BEGIN Source material
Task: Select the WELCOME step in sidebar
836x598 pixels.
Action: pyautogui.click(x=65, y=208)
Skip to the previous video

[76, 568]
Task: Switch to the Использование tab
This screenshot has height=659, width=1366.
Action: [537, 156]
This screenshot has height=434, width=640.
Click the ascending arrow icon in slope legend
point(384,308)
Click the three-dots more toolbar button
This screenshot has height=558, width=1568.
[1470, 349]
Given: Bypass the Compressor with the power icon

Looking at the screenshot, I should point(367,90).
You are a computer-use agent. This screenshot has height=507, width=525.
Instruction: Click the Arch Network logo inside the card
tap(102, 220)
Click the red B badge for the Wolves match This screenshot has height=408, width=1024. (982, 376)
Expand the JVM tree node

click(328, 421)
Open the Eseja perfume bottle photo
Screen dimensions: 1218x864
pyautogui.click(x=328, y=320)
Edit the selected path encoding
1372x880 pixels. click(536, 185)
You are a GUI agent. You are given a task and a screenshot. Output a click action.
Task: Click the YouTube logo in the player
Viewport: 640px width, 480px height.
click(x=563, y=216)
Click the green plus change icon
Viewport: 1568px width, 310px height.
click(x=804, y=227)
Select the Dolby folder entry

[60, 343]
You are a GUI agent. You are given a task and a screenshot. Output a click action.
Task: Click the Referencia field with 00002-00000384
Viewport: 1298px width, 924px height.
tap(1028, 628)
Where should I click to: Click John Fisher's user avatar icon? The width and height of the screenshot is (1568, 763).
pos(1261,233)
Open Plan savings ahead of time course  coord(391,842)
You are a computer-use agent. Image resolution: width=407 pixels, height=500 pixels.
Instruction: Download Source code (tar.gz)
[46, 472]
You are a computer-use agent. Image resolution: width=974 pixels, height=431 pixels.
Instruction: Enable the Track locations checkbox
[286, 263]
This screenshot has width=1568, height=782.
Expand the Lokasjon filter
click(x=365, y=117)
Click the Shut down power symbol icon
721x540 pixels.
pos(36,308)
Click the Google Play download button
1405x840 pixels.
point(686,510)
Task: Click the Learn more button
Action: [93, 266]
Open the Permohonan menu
END Source material
◆ Exercise details ◆
Up to and including the last line above, starting with the line that contains "You are a computer-use agent. Image resolution: width=974", return each line exactly and nothing else.

◆ Task output ◆
You are a computer-use agent. Image resolution: width=974 pixels, height=431 pixels.
Instruction: Enable the Track locations checkbox
[286, 263]
This screenshot has width=1568, height=782.
Expand the Lokasjon filter
click(x=365, y=117)
Click the Shut down power symbol icon
721x540 pixels.
pos(36,308)
Click the Google Play download button
1405x840 pixels.
point(686,510)
Task: Click the Learn more button
Action: [93, 266]
Open the Permohonan menu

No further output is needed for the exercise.